▸ WHAT IS EXPECTED
Make an exact copy of the lines from the top of the entries below through the line with "Given: Launch WPS Sheets". Leave all pictures out.
(Beginning of DATA IN THIS EXERCISE)
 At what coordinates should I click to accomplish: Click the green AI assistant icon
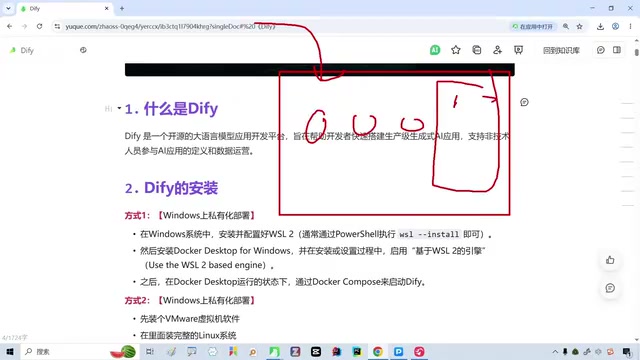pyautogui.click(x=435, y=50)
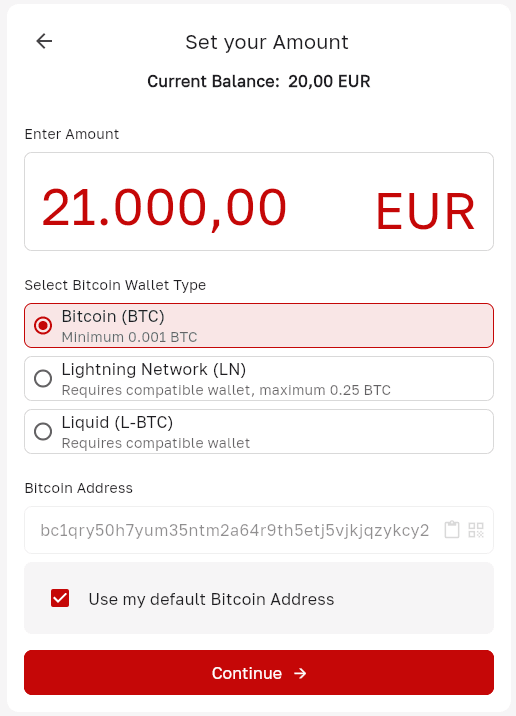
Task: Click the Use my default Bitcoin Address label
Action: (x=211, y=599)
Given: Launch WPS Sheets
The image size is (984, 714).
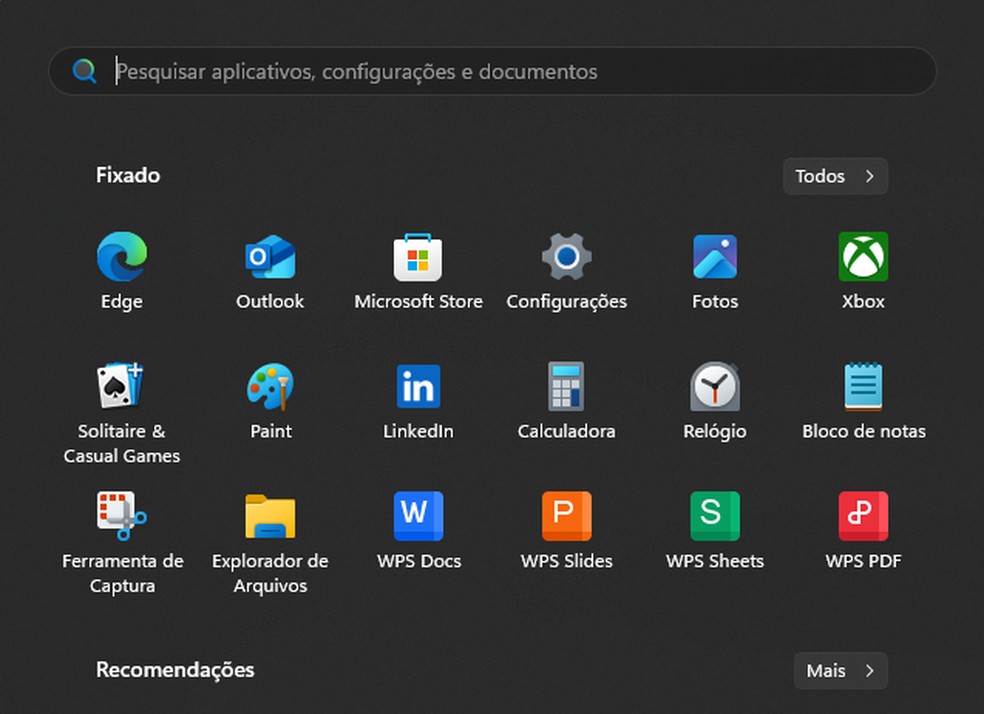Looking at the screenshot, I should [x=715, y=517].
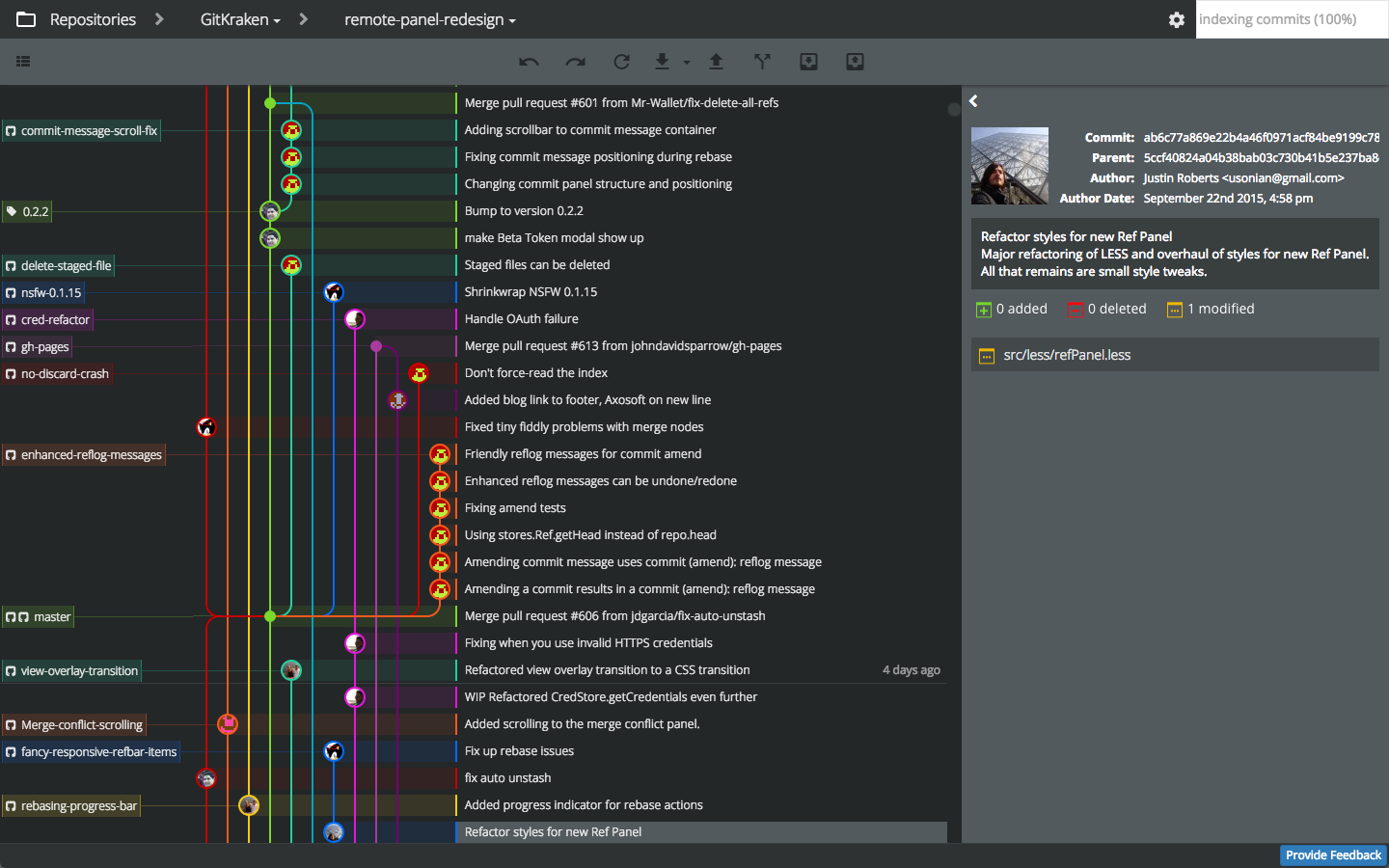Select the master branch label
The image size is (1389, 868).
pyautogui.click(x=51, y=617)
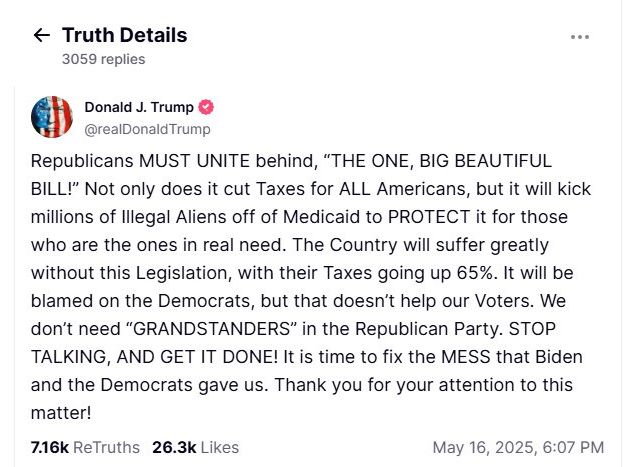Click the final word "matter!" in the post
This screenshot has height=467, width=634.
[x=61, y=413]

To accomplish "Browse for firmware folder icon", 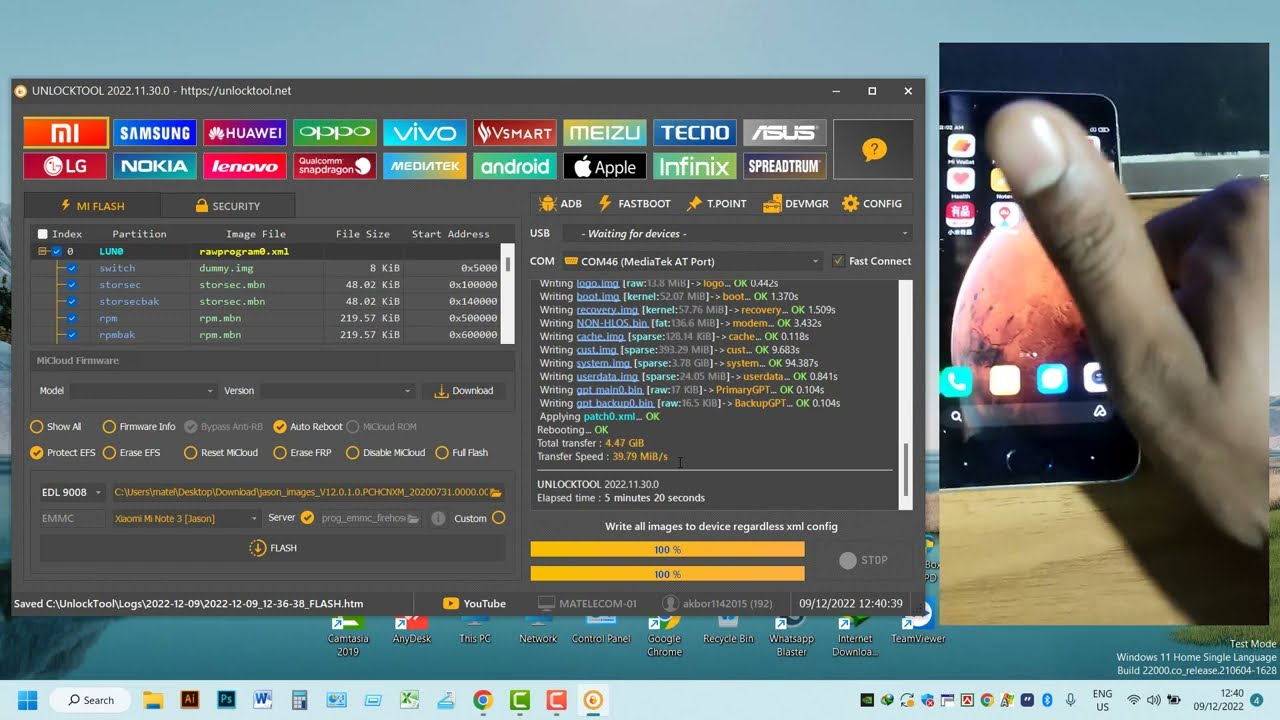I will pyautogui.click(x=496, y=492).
(End of DATA IN THIS EXERCISE)
▸ SOLUTION FOR THIS TASK
 At what coordinates should I click to accomplish: Click the green AI assistant icon
pyautogui.click(x=435, y=50)
Task: Click the Use my default Bitcoin Address label
Action: (x=211, y=599)
Given: Launch WPS Sheets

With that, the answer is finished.